**Screenshot grounding data**
* * * * *
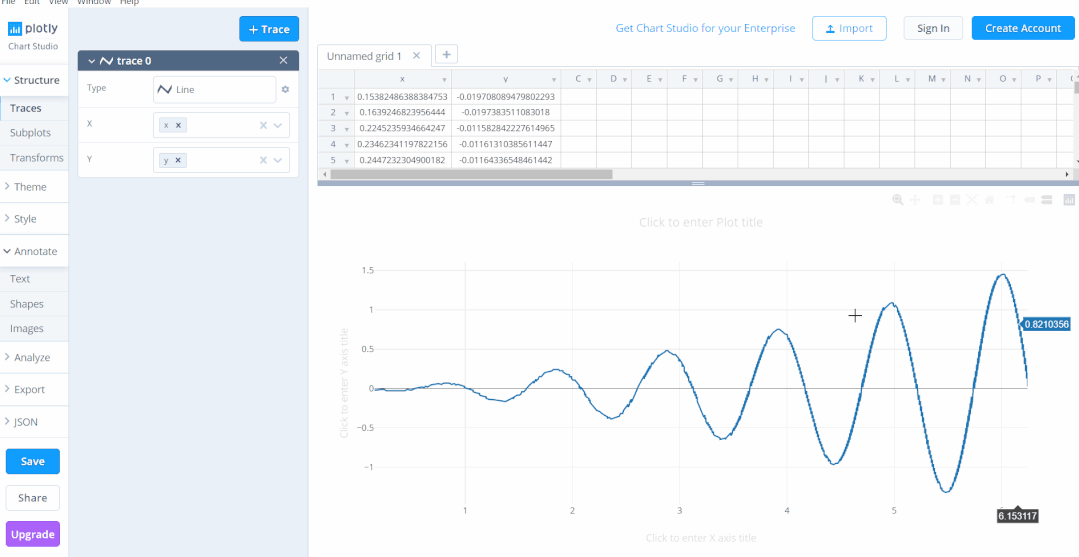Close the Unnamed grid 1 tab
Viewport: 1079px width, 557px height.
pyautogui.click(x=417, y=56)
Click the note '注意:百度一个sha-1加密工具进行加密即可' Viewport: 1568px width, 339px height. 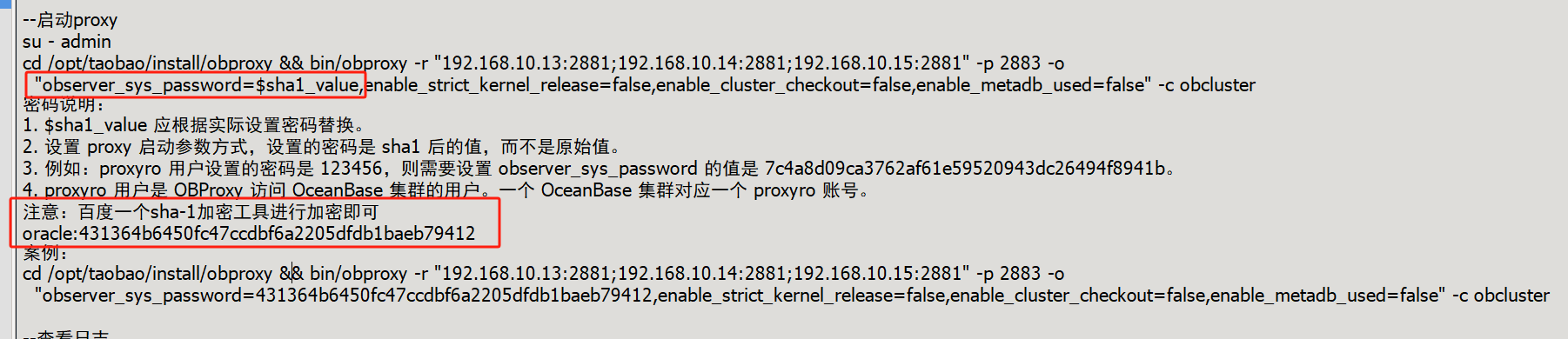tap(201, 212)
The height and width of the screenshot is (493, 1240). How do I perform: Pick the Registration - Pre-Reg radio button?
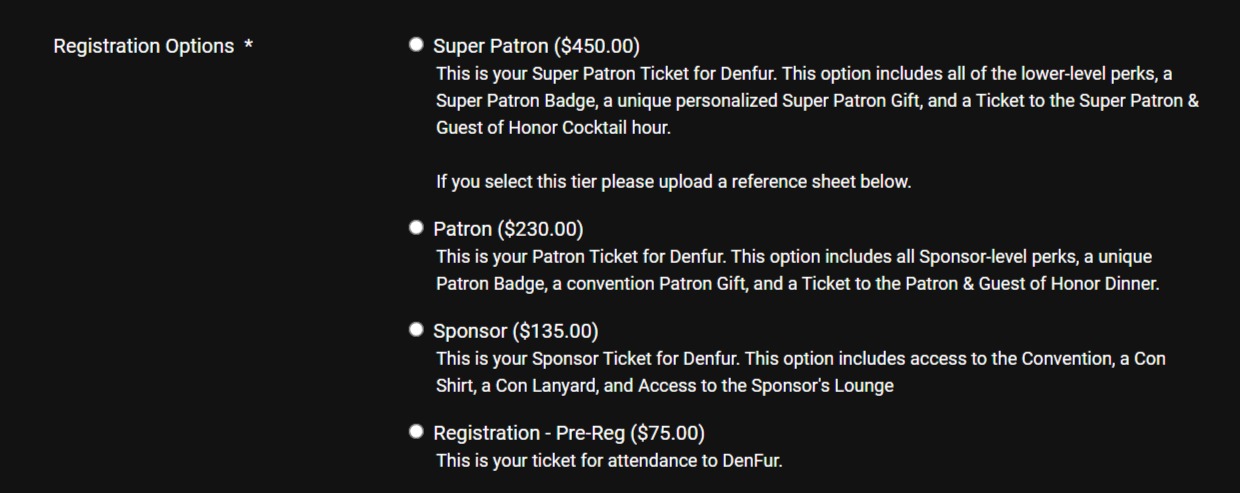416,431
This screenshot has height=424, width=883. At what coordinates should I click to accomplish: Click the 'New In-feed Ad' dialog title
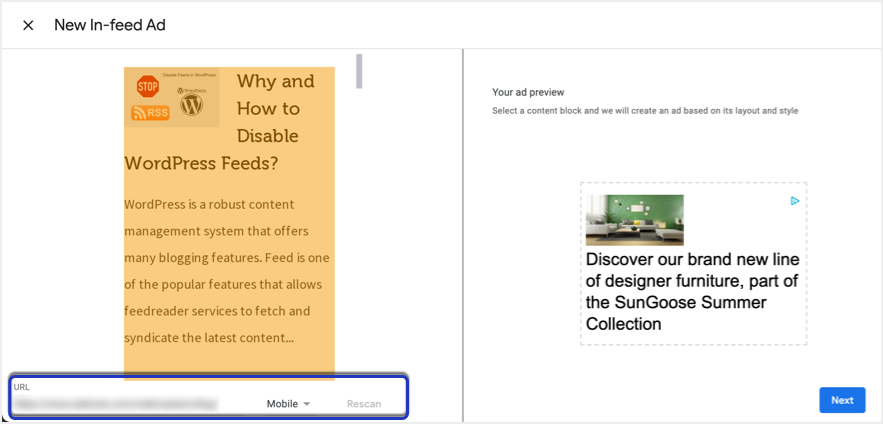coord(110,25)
* * * * *
**Aim of the task**
Your copy must start at the line that holds "This screenshot has" and end at the last line of the data, both included; it must contain no pictures.

**Response**
This screenshot has height=424, width=883. At what coordinates should I click to accomplish: Click the 'New In-feed Ad' dialog title
coord(110,25)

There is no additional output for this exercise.